They sat at the corner table on the terrace at Maxim’s, overlooking the parched grassy expanse of the Circus Maximus. Just like when they’d been at college, Ruby – Professor Ruby Sinclair as she now was – with her tattoos and her raggedly-cut blue hair, was the one who looked streetwise while Kiera felt that she still floated wistfully through life like a latter-day Ophelia.

A hoot below.

‘My taxi!’ Kiera stood, picked up her viola case, and took a deep breath, ‘Wish me well.’

‘I do,’ said Ruby, giving her old friend a hug, ‘but I don’t like the look of that . . .’

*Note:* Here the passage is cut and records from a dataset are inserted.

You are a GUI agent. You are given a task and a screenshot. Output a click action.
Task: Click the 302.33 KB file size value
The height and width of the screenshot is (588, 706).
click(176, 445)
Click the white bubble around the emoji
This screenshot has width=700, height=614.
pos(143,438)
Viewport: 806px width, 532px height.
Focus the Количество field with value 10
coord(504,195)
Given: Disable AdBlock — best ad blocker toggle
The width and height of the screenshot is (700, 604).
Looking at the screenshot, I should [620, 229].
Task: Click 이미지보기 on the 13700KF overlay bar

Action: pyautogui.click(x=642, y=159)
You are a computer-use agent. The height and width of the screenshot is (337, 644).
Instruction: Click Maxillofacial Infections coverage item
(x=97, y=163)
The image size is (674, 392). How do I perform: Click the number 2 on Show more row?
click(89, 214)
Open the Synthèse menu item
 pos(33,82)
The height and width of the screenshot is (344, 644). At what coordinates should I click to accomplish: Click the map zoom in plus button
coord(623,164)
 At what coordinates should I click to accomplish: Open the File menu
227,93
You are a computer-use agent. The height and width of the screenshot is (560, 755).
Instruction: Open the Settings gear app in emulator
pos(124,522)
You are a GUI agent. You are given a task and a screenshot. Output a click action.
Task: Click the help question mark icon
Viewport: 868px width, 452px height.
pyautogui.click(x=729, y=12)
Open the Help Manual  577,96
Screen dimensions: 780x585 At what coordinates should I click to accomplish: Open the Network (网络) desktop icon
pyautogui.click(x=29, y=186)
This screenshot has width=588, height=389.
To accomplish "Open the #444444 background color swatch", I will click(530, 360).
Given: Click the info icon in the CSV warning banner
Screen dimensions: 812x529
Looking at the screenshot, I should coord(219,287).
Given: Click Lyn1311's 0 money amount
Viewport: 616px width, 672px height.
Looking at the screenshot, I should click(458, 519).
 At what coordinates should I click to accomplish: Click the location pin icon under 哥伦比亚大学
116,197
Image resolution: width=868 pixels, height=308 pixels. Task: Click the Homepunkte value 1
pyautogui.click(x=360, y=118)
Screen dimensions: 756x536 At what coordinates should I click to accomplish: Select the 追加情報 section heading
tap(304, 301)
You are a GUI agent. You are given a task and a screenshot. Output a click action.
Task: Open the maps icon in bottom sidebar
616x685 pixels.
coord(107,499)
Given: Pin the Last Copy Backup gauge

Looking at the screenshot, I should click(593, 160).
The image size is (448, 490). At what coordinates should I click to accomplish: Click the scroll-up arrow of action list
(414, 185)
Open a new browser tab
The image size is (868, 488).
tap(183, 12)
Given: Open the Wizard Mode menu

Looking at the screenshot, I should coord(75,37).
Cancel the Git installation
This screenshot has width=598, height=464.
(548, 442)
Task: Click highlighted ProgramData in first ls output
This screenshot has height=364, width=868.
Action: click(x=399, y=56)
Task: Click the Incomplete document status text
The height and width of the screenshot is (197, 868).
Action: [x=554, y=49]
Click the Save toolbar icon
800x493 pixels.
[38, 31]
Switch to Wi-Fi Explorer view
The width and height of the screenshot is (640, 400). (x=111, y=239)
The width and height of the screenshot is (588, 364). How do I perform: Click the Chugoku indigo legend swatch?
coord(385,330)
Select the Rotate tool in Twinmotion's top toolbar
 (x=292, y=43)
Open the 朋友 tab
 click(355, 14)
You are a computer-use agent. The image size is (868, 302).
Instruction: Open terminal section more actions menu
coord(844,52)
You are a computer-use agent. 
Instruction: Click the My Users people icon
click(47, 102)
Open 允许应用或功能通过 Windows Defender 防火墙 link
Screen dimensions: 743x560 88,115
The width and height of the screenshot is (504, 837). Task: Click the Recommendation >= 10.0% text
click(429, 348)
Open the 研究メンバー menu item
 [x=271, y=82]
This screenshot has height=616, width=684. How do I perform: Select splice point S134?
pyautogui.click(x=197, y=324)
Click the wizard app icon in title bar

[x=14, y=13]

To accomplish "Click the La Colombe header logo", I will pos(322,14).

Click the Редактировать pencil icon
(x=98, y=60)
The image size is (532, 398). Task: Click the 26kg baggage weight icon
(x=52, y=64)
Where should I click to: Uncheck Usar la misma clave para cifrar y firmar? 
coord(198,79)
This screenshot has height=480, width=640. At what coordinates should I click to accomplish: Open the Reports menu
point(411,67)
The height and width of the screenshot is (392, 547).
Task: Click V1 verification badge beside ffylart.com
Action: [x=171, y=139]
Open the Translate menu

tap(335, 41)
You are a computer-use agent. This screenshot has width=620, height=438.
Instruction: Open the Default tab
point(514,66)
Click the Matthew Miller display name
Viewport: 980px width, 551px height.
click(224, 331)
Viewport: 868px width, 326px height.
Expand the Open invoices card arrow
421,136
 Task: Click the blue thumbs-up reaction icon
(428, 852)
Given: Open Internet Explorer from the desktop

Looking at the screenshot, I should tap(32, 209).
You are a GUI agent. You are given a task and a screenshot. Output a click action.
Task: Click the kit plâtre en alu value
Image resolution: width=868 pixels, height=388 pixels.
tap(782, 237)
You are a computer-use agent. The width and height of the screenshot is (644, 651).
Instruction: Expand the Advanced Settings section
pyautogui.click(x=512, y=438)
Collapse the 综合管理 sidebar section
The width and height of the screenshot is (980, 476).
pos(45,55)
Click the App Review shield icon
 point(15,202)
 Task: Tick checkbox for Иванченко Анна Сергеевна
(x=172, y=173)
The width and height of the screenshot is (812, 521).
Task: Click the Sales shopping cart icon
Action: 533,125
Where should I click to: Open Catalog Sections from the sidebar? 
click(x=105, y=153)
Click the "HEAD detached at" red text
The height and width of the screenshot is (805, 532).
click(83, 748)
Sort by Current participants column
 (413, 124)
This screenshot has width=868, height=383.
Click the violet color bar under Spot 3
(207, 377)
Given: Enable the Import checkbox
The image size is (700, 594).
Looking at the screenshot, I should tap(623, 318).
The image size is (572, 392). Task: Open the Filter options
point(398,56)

Too late. Kiera had hurried down the stairs faster than Ruby could follow her. A spiky-haired driver in baker’s whites leaned over to fling open the passenger-side door and hustle Kiera inside. 

With difficulty, she squeezed herself and her viola case into the little Fiat. The driver took his chances and burst out into the traffic along the Via del Circo, charging along, Kiera thought, at pretty much the speed of the chariots that once raced here.

‘Is big?’ he frowned as he glanced at Kiera’s battered black viola case, decorated with faded stickers, ‘Non piccolo?’

‘No, definitely not a piccolo!’ said Kiera, looking puzzled, ’The boys in the band would blow you away with their “Fanfare and Canon”. Me, I favour a gentler touch. Subtle but sure: I always hit the spot!’

Una Beretta?’ he glanced at her and whistled through his teeth, evidently impressed.

’No, the best: a Guarnari. It never leaves my side.’

To her relief, they slowed down as they negotiated the crowds behind the Colosseum then turned off onto a side street by the ruins of the gladiatorial school. She was surprised when, halfway along the road to Laterano, he pulled in and parked on the worn cobbles.

Silenzio!’ he led her to a battered old door, its timbers so weather-beaten and graffitied that, despite its size, it almost blended in with the crumbling, stuccoed wall. As he unlocked it with an oversized iron key, she was astonished by what lay beyond.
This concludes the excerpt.